§ **Source material**
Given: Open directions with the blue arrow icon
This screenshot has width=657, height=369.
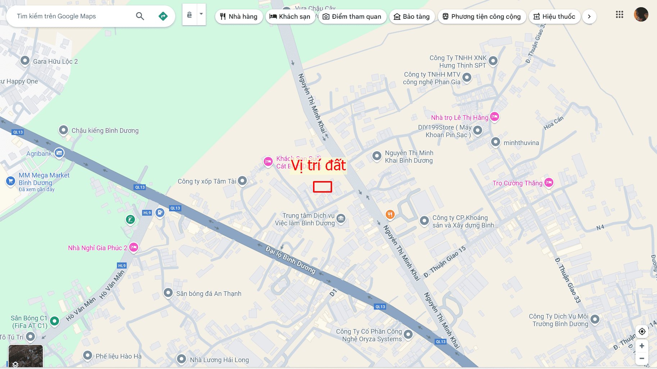Looking at the screenshot, I should 163,16.
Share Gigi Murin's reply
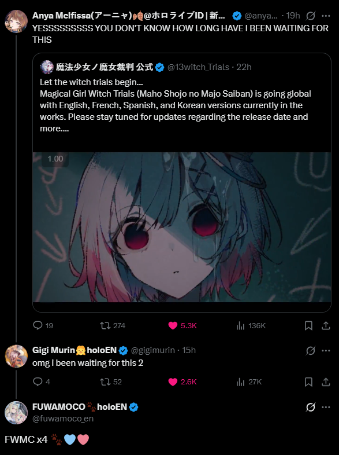 click(x=326, y=381)
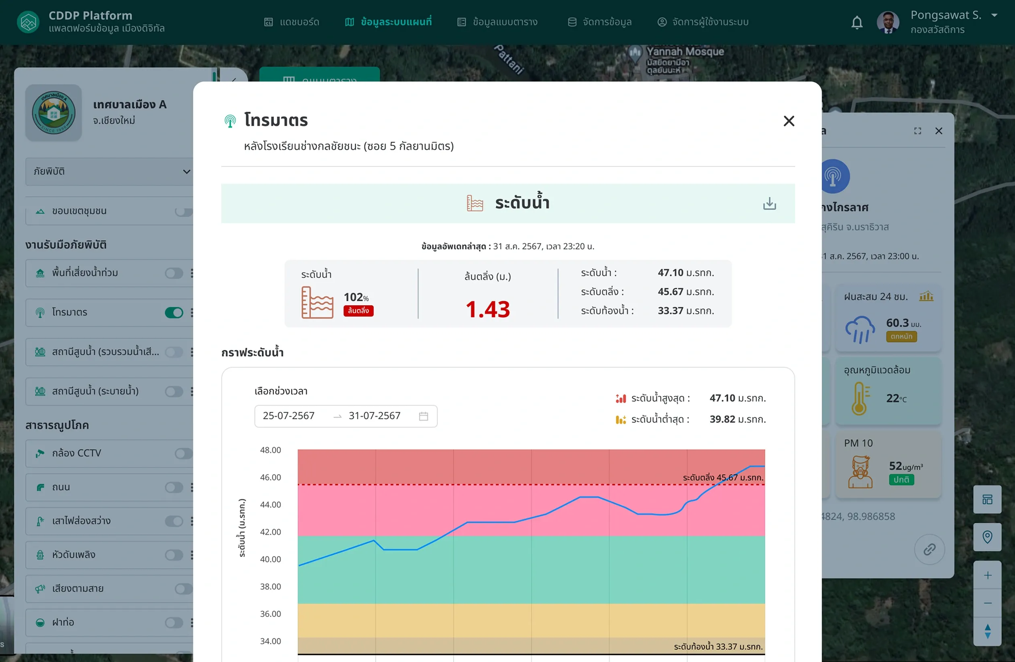Open the 24-hour rainfall chart icon

click(926, 296)
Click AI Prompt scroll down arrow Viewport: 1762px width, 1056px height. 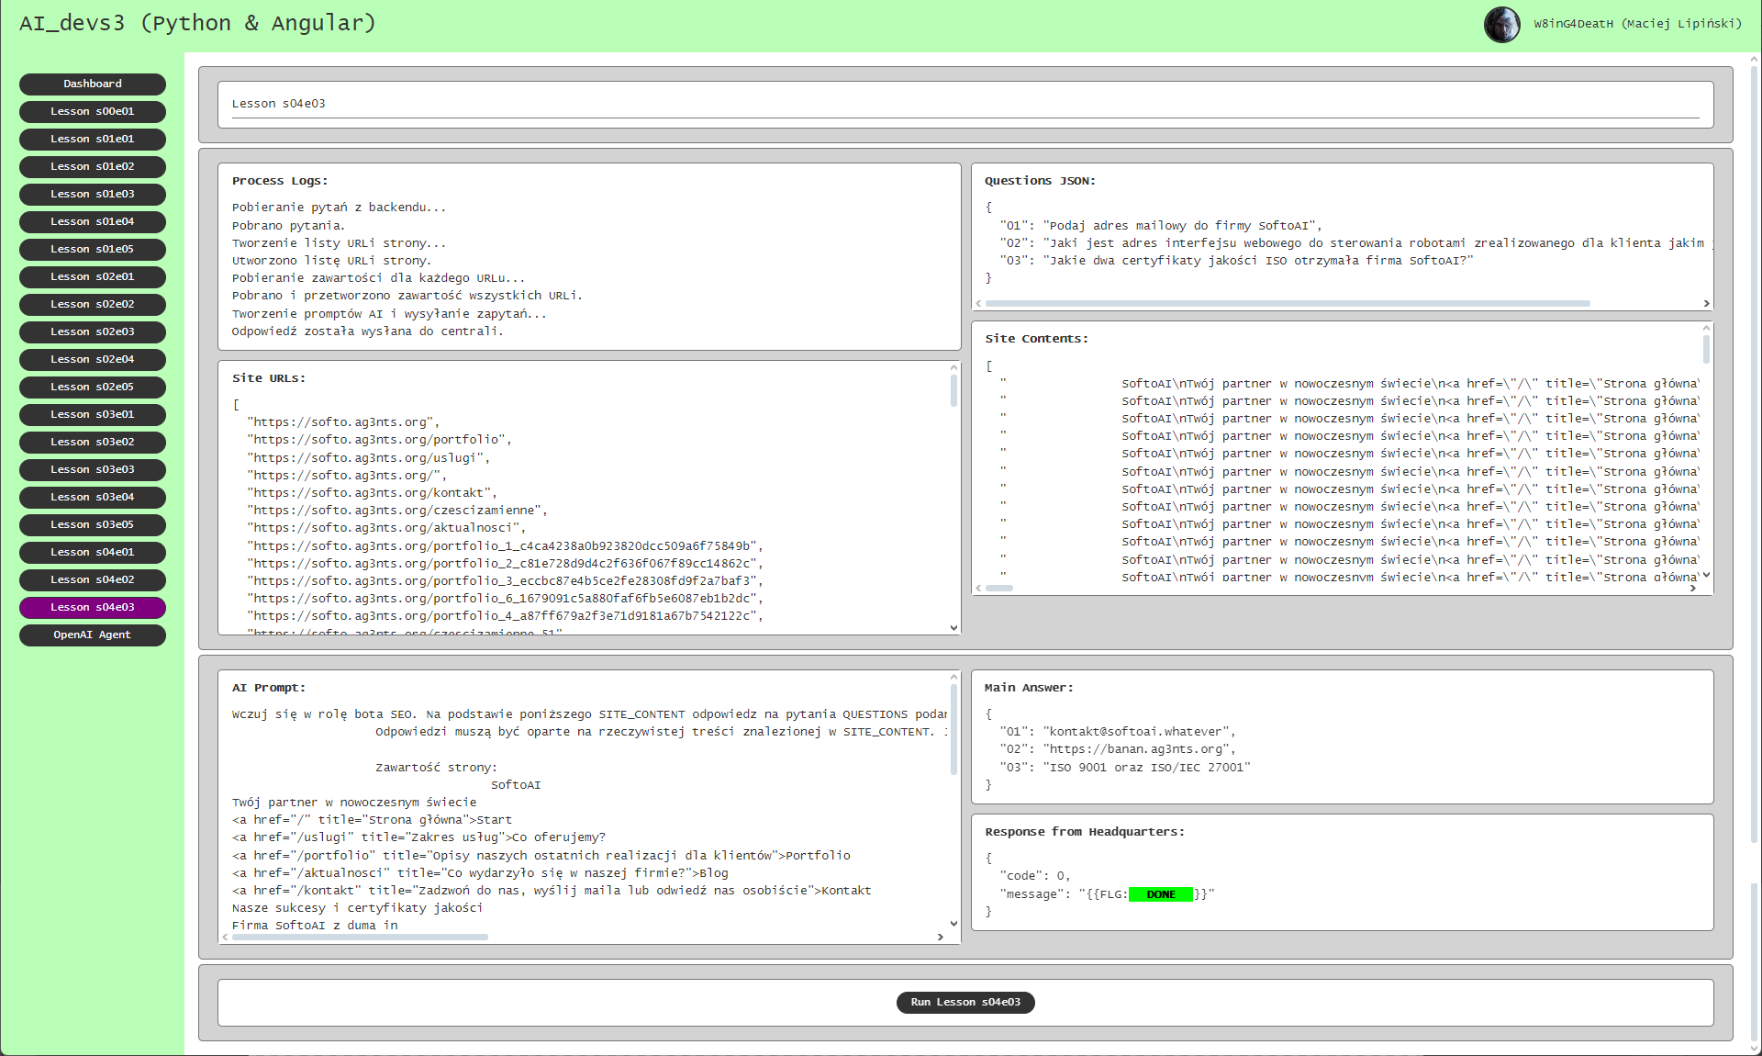(x=953, y=924)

§ **Job**
Copy out everything from the start of the records down to the line containing "click(926, 296)", including that line, and leave the pictures out of your copy.

§ **Task output**
Given: Open directions with the blue arrow icon
This screenshot has width=657, height=369.
Looking at the screenshot, I should 163,16.
Share Gigi Murin's reply
 click(x=326, y=381)
Open the 24-hour rainfall chart icon

click(926, 296)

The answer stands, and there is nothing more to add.